- _TASK_
Give back every entry in full, exactly as it reads.

- _Items from a data source_
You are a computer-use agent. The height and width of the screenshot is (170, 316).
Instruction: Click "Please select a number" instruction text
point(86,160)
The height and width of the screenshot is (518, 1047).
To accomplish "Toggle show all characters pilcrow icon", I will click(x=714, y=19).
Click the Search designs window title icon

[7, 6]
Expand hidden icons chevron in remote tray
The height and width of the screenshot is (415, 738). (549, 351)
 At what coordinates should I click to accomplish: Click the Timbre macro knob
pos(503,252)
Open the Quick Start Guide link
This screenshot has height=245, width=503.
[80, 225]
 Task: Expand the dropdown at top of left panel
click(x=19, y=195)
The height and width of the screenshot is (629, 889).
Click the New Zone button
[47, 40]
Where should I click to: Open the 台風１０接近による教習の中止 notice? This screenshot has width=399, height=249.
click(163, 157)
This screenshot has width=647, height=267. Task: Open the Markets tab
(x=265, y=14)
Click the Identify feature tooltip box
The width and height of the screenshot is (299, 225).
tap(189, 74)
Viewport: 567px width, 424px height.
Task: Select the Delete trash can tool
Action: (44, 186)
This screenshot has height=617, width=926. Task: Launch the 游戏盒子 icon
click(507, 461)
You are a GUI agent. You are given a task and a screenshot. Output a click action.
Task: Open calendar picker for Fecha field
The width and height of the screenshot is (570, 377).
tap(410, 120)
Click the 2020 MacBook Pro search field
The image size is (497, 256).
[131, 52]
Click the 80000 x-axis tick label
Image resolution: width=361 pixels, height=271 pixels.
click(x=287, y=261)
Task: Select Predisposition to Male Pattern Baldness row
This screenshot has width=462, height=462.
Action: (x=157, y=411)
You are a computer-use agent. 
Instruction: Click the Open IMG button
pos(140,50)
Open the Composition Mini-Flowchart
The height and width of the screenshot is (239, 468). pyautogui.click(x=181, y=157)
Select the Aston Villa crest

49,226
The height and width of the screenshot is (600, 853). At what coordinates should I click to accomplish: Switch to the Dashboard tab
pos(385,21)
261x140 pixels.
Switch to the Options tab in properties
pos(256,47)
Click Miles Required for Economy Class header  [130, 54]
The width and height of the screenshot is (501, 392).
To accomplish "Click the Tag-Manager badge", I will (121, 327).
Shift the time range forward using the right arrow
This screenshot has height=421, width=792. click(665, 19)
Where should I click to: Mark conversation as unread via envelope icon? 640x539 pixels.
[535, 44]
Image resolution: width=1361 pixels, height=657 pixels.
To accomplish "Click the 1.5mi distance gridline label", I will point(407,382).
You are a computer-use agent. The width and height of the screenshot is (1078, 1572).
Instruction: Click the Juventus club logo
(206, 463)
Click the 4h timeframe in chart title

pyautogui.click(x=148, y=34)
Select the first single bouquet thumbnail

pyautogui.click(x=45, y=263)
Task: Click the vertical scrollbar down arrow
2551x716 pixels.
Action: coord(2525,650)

- _FINAL ANSWER_
You are a computer-use agent. The height and width of the screenshot is (170, 316).
Instruction: Click "Please select a number" instruction text
point(86,160)
The height and width of the screenshot is (518, 1047).
To accomplish "Toggle show all characters pilcrow icon", I will click(x=714, y=19).
Click the Search designs window title icon

[7, 6]
Expand hidden icons chevron in remote tray
The height and width of the screenshot is (415, 738). (549, 351)
 At what coordinates should I click to accomplish: Click the Timbre macro knob
pos(503,252)
Open the Quick Start Guide link
This screenshot has height=245, width=503.
[80, 225]
 Task: Expand the dropdown at top of left panel
click(x=19, y=195)
The height and width of the screenshot is (629, 889).
Click the New Zone button
[47, 40]
Where should I click to: Open the 台風１０接近による教習の中止 notice? This screenshot has width=399, height=249.
click(163, 157)
This screenshot has width=647, height=267. Task: Open the Markets tab
(x=265, y=14)
Click the Identify feature tooltip box
The width and height of the screenshot is (299, 225).
tap(189, 74)
Viewport: 567px width, 424px height.
Task: Select the Delete trash can tool
Action: (44, 186)
This screenshot has height=617, width=926. Task: Launch the 游戏盒子 icon
click(507, 461)
You are a GUI agent. You are given a task and a screenshot. Output a click action.
Task: Open calendar picker for Fecha field
The width and height of the screenshot is (570, 377).
tap(410, 120)
Click the 2020 MacBook Pro search field
The image size is (497, 256).
[131, 52]
Click the 80000 x-axis tick label
Image resolution: width=361 pixels, height=271 pixels.
click(x=287, y=261)
Task: Select Predisposition to Male Pattern Baldness row
This screenshot has width=462, height=462.
Action: (x=157, y=411)
You are a computer-use agent. 
Instruction: Click the Open IMG button
pos(140,50)
Open the Composition Mini-Flowchart
The height and width of the screenshot is (239, 468). pyautogui.click(x=181, y=157)
Select the Aston Villa crest

49,226
The height and width of the screenshot is (600, 853). At what coordinates should I click to accomplish: Switch to the Dashboard tab
pos(385,21)
261x140 pixels.
Switch to the Options tab in properties
pos(256,47)
Click Miles Required for Economy Class header  [130, 54]
The width and height of the screenshot is (501, 392).
To accomplish "Click the Tag-Manager badge", I will (121, 327).
Shift the time range forward using the right arrow
This screenshot has height=421, width=792. click(665, 19)
Where should I click to: Mark conversation as unread via envelope icon? 640x539 pixels.
[535, 44]
Image resolution: width=1361 pixels, height=657 pixels.
To accomplish "Click the 1.5mi distance gridline label", I will point(407,382).
You are a computer-use agent. The width and height of the screenshot is (1078, 1572).
Instruction: Click the Juventus club logo
(206, 463)
Click the 4h timeframe in chart title

pyautogui.click(x=148, y=34)
Select the first single bouquet thumbnail

pyautogui.click(x=45, y=263)
Task: Click the vertical scrollbar down arrow
2551x716 pixels.
Action: coord(2525,650)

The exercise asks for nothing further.